| Trace: Extension Web Statistics |
Extension Web Statistics
From AgriLife Wiki
Contents |
Accounting for Web Delivered Education
Background
It is well understood that the use of the World Wide Web for the delivery of education has continued to escalate over the past 10 years. There now exists a whole generation of people for which the Web is almost the only way they know to find information about things that affect their daily lives. From shopping, to governmental and tax information, to full college courses, the way many people learn is through their computer terminals. Cooperative Extension, as many other educational institutions, have recognized this phenomenon from the time the World Wide Web became known and became a stable platform through which to deliver information. It has purposefully used this technology, designing and delivering education through this medium. Yet, when it comes to documenting Extension's performance, and using the Web as a means to account for its worth to various stakeholders, this medium has remained largely untapped.
There are a number of reasons why the Web has not been used for Extension's accountability, but mostly they center around the question of how to document and measure various aspects of educational delivery. Extension has long focused on measuring the number of people it reaches with educational programs, the satisfaction that those people express in the quality of these programs, and the eventual outcome the programs have on peoples’ lives. In all of these cases, Extension knows the faces or names of the people it reaches. County Extension agents and specialists see and talk with these people every day.
The World Wide Web offers no similar method of identifying Extension’s audience. Peoples’ names are replaced with Internet Protocol (IP) numbers. People directing their web browsers to Extension information on the Web may stay for a minute or they may stay for an hour. A person visiting one of our web sites one day under one pseudonym (IP number), may again visit the next day under a different pseudonym. A person visiting the website one minute may hand off that pseudonym to another person the next minute. The website visitor may reside anywhere in the world, or even in space. And, there are intermediaries or brokers on the internet that serve out our information from their own servers, saving people the trouble of ever having to directly access our websites.

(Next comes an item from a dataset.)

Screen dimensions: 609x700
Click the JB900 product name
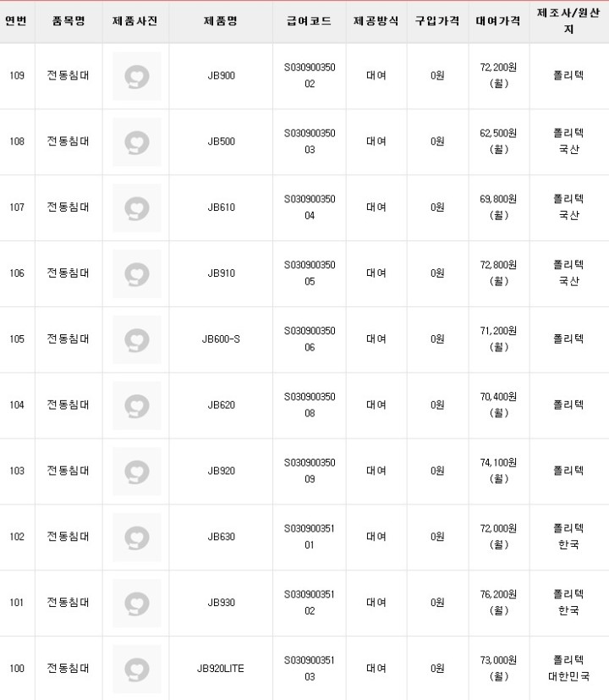(x=221, y=76)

Another issue further distorting these numbers are search engines and automated scripts or bots that spider the site downloading every page. Some are looking to index the page for a search engine, others are searching for email addresses to add to spam lists. These requests are not distinguishable from requests from real people.
In other words, accounting for the delivery of education on the Web requires a different paradigm--a whole new way to think about what delivering education through this medium means, and how it can get measured. We cannot account for Web delivered education using a paradigm, or even using an analogy, based in seeing people face-to-face, knowing their names, and being able to distinguish one person from another. The infrastructure and technology we know as The Internet simply does not give us that information.
Possible Measures
The question, then, becomes what can you measure that provides some indication of the access being made of Extension’s Web delivered education? And, in thinking about these measures, which can be consistently applied, are not subject to inflationary methods used by the content authors, are not affected by subjective assumptions imposed by the web analyst, and are fairly universally defined? To get some handle on these questions, it is helpful to understand what is “knowable” about web statistics and the servers that collect them.
First, there are a number of Web serving software packages that a webmaster may use. The most widely used of these are Apache from the Apache Software Foundation, and Internet Information Server from Microsoft. All of these web server packages are capable of creating entries in a log file every time someone requests some information from that server. The industry standard for entries in this log file include the IP number of the computer making the request of the web server, the date and time the request is made, the specific file on the server being requested, a code indicating the success of the request, and the number of bytes transferred. In some instances, the logs may also include the website from which the user launched the request, and the type/version of web browser being used by the visitor.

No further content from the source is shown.